**Written problem:** Copy the lines from the one holding "Task: Uncheck Featured for 'Be gentle' quote" through the end of the items, both ends included, without the pictures.

-- BEGIN Stored rows --

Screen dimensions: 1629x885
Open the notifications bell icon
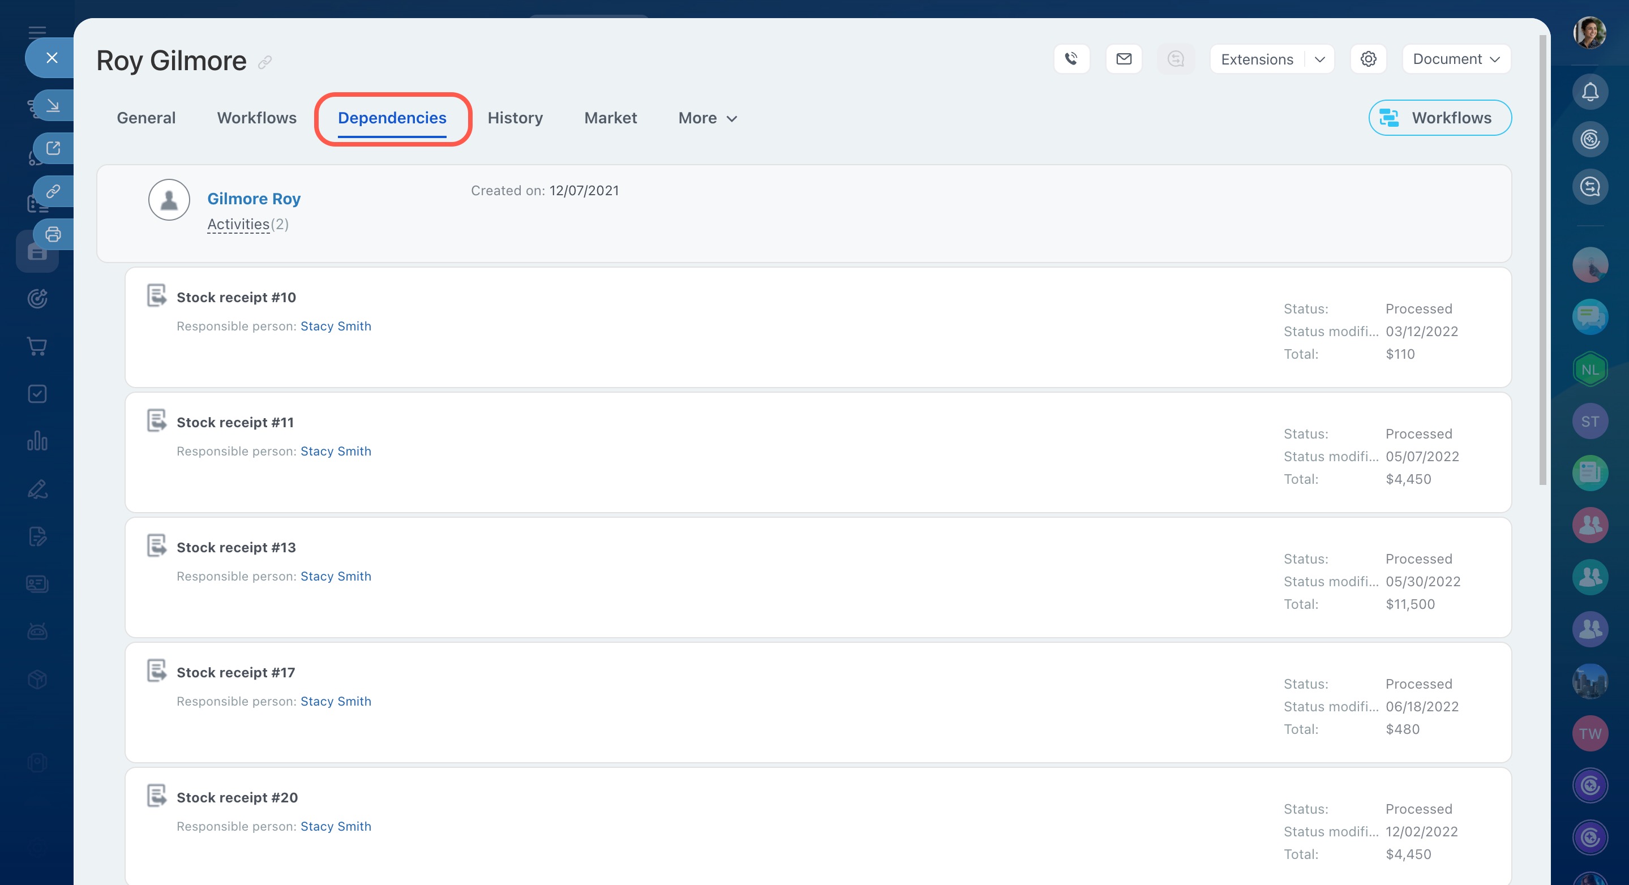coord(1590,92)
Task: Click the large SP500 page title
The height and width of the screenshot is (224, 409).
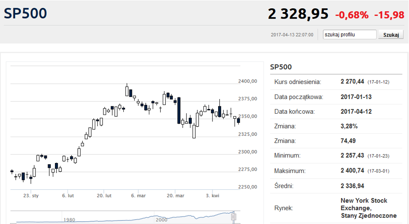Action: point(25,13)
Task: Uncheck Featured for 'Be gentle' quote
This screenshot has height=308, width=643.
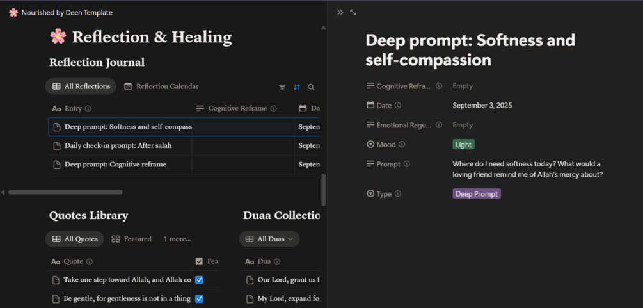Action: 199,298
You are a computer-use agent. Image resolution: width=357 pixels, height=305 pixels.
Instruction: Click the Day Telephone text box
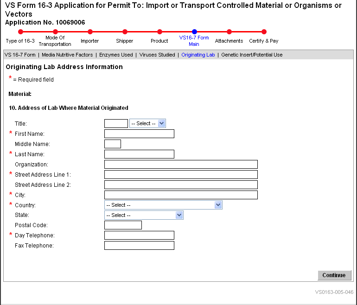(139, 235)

-- END Stored rows --

**The output:**
Task: Uncheck Featured for 'Be gentle' quote
This screenshot has height=308, width=643.
Action: 199,298
You are a computer-use agent. Image resolution: width=357 pixels, height=305 pixels.
Instruction: Click the Day Telephone text box
(139, 235)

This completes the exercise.